Salin ulang seluruh teks bacaan tentang biaya Airnav di bawah ini tanpa mengubah satu kata atau tanda baca pun.

____ TEKS BACAAN

Masalahnya jika pendapatannya tidak memadai, Airnav bakal menghadapi dilema besar yaitu : tidak mampu menutup pengeluaran biaya yang terus meningkat!

Biaya lain yang bakal membengkak adalah biaya SDM! Jika pada tahun 2015 saja Airnav sudah memiliki karyawan sebanyak 3.406 orang atau naik 59% dari tahun 2014. Separuh lebih. Luar biasa! Pada tahun ini jumlahnya pasti sudah bertambah. Bukan hanya untuk menjaga kinerja saja, tetapi juga ditambah dengan rencana untuk mengelola wilayah UPBU yang baru. Dapat dipastikan biaya SDM pasti akan naik dengan signifikan.

________
____ BAHAN YANG DISEDIAKAN

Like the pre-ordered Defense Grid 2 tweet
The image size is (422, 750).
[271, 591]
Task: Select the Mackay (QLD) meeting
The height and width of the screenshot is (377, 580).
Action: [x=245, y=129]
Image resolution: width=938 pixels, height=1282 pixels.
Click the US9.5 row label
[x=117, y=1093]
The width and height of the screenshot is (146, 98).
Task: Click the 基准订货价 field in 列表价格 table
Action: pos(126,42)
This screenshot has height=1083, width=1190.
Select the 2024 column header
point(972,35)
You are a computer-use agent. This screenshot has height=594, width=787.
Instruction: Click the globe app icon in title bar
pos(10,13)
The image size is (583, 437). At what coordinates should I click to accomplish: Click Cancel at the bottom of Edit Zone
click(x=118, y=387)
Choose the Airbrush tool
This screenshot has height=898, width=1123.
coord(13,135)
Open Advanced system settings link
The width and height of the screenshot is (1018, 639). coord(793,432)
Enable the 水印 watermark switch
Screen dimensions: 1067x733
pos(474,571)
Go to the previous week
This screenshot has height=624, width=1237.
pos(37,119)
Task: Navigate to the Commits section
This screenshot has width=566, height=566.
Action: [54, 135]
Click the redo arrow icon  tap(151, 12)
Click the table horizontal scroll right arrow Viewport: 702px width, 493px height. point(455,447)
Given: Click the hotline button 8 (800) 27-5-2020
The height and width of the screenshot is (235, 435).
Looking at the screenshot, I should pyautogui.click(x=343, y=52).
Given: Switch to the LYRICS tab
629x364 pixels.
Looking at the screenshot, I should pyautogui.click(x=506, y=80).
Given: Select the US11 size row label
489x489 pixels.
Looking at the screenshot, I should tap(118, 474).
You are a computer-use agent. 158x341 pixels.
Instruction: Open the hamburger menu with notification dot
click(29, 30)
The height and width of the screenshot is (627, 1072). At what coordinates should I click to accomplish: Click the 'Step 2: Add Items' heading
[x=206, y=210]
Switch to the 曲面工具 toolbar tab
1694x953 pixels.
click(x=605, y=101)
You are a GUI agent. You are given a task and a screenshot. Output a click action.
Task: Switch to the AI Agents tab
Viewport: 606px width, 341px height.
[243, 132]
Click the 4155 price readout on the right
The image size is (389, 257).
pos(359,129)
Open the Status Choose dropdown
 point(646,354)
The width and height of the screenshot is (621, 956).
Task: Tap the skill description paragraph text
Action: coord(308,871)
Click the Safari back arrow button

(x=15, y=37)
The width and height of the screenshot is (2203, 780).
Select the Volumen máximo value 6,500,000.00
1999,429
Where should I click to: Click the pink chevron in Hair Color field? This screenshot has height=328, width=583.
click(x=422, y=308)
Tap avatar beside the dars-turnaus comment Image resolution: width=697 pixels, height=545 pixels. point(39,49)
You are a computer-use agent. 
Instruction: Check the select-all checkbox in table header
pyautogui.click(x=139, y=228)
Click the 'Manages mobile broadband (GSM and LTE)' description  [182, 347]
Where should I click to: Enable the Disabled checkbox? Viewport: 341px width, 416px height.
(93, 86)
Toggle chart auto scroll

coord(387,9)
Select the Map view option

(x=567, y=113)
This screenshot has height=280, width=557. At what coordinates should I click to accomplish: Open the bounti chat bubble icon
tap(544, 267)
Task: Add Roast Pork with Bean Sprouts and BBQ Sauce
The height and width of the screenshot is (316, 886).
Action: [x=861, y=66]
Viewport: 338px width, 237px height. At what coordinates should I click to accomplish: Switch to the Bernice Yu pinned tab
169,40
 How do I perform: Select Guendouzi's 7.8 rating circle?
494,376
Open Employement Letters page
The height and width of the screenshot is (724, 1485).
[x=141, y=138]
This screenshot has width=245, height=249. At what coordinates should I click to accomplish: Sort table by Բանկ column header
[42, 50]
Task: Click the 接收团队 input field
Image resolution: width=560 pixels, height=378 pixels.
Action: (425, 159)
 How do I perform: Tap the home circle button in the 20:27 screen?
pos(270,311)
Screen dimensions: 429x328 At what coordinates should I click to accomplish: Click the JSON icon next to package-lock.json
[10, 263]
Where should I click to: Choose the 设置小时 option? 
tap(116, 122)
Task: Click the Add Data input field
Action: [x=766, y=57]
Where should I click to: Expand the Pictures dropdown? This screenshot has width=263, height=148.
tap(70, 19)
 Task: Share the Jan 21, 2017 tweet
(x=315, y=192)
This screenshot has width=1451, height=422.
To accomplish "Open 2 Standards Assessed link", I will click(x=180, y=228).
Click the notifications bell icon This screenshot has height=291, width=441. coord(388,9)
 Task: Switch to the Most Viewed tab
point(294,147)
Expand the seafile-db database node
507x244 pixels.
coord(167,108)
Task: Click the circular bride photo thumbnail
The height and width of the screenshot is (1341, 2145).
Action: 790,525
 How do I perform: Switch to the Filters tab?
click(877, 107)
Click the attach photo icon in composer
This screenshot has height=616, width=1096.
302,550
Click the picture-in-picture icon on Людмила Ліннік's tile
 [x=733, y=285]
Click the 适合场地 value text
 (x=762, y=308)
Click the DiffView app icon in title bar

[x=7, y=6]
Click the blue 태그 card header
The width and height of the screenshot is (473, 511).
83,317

________

*JAWABAN TUGAS:*
Masalahnya jika pendapatannya tidak memadai, Airnav bakal menghadapi dilema besar yaitu : tidak mampu menutup pengeluaran biaya yang terus meningkat!

Biaya lain yang bakal membengkak adalah biaya SDM! Jika pada tahun 2015 saja Airnav sudah memiliki karyawan sebanyak 3.406 orang atau naik 59% dari tahun 2014. Separuh lebih. Luar biasa! Pada tahun ini jumlahnya pasti sudah bertambah. Bukan hanya untuk menjaga kinerja saja, tetapi juga ditambah dengan rencana untuk mengelola wilayah UPBU yang baru. Dapat dipastikan biaya SDM pasti akan naik dengan signifikan.